Essere genitori della tecnologia
Da questo stralcio, con gli occhi di oggi, sembra quasi che una delle menti più brillanti della storia recente sia improvvisamente scaduta in un’assurda ingenuità. Ma a prescindere dall’aspetto tecnico-teorico, una cosa è evidente: il padre dell’intelligenza artificiale non è mai stato padre. Eppure, l’analogia bambino-IA, evocata anche da Norbert Wiener quando parlava del rapporto tra scienziati e IA come “maestri e scolari”, è ancora viva e feconda, come dimostra il caso Lemoine, ma non solo. Recentemente, Fang Chen, professoressa dell’University of Technology di Sydney nota per i suoi studi sull’IA, ha dichiarato: “L’intelligenza artificiale è come un bambino […]. Noi insegniamo a lei o al sistema a fare qualcosa. Le influenziamo, diamo loro alcuni princìpi, e poi a seconda di come lo progettiamo, il sistema va avanti”. Ci sono a mio avviso diversi problemi nel definire l’IA come una bambina, che vanno di pari passo con altrettanti rischi. In primo luogo, stiamo assistendo a una dilagante, quanto preoccupante, forma di paternalismo, fortemente declinata al maschile. Basta leggere la controversa lettera firmata dai vari Elon Musk e Steve Wozniak in cui si chiede di fermare le sperimentazioni sui modelli di linguaggio naturale, da cui si evince da un lato la paura della crescita di una creatura “incontrollabile”, dall’altro l’assunto per cui solo i “buoni padri” possono dare la giusta disciplina alle macchine pensanti. In secondo luogo, l’immagine del bambino, del figlio, della ragazzina, portano con sé un senso di innocenza. Come se l’IA fosse solo potenzialmente pericolosa, ma allo stato attuale delle cose del tutto innocua. Eppure, i danni dell’IA in termini di discriminazione e inuguaglianza, tra i molti temi affrontabili, sono evidenti. Si pensi in tal senso a quanto sia fuorviante un’altra distinzione semantica tra le cosiddette IA “deboli” e le IA “forti”, come se le IA di oggi, nella loro debolezza, non siano in realtà degli agenti non solo capaci di impattare sulla nostra realtà, ma già gran parte del nostro quotidiano in quanto veicolano scelte e azioni da eseguire, dagli acquisti online alla strada da percorrere.

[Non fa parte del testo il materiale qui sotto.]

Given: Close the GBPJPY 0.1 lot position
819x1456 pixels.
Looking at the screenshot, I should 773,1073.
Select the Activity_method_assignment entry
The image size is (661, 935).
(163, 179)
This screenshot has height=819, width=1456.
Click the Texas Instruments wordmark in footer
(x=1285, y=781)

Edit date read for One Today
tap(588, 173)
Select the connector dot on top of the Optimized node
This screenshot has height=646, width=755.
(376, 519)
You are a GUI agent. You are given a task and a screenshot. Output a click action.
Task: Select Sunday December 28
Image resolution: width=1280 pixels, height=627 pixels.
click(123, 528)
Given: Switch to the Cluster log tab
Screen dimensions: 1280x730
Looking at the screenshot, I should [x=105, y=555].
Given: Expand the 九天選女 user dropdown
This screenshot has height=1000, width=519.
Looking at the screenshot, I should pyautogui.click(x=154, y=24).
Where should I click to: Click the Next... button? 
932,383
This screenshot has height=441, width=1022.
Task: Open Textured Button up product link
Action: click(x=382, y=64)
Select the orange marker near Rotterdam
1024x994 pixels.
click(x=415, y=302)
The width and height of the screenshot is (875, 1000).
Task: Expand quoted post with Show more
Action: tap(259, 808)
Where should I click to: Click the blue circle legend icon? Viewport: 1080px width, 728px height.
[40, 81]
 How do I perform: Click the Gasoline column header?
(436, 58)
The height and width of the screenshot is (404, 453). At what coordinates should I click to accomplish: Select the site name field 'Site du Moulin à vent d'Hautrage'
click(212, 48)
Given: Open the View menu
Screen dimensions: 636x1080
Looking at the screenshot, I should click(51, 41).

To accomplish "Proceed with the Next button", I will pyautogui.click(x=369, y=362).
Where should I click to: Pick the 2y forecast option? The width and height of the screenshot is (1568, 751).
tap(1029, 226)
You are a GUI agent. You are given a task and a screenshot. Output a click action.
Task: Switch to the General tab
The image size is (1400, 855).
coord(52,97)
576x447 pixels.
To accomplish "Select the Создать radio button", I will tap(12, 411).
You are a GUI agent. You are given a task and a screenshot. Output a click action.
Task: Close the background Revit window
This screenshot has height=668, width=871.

Ma facciamo un passo indietro e torniamo alla genitorialità. Personalmente, ho sempre trovato noiose e stucchevoli le cerimonie di nozze. Ma c’è un passaggio che durante i matrimoni puntualmente riaccende la mia attenzione. Si tratta di un passaggio del rito italiano che parla proprio dei figli, e recita così: “Il matrimonio impone ad ambedue i coniugi l’obbligo di mantenere, istruire, educare e assistere moralmente i figli nel rispetto delle loro capacità, inclinazioni naturali e aspirazioni”. Ho sempre apprezzato, e perseguito con risultati altalenanti come tutti i padri, queste due linee dell’articolo 147 della nostra Costituzione. Ma se il lavoro del genitore, ma potremmo dire anche dell’educatore, risiede anche e soprattutto nel gioco, nel rapportarsi con i bambini “nel rispetto delle loro capacità, inclinazioni naturali e aspirazioni”, dovremmo fare lo stesso con l’IA? Turing, così come l’ego smisurato dei nostri Ceo, credo non sarebbero, per motivi molto diversi dai miei, d’accordo. Ma quanto, perché, e soprattutto come potremmo fare lo stesso con i nostri figli intelligenti? È giusto chiamarle bambine, figli, ragazzini? O dovremmo piuttosto cambiare analogia, e magari capire quanto la mano infantile e ingenua non è affatto quella digitale, ma piuttosto quella, falsamente incosciente, e squisitamente umana?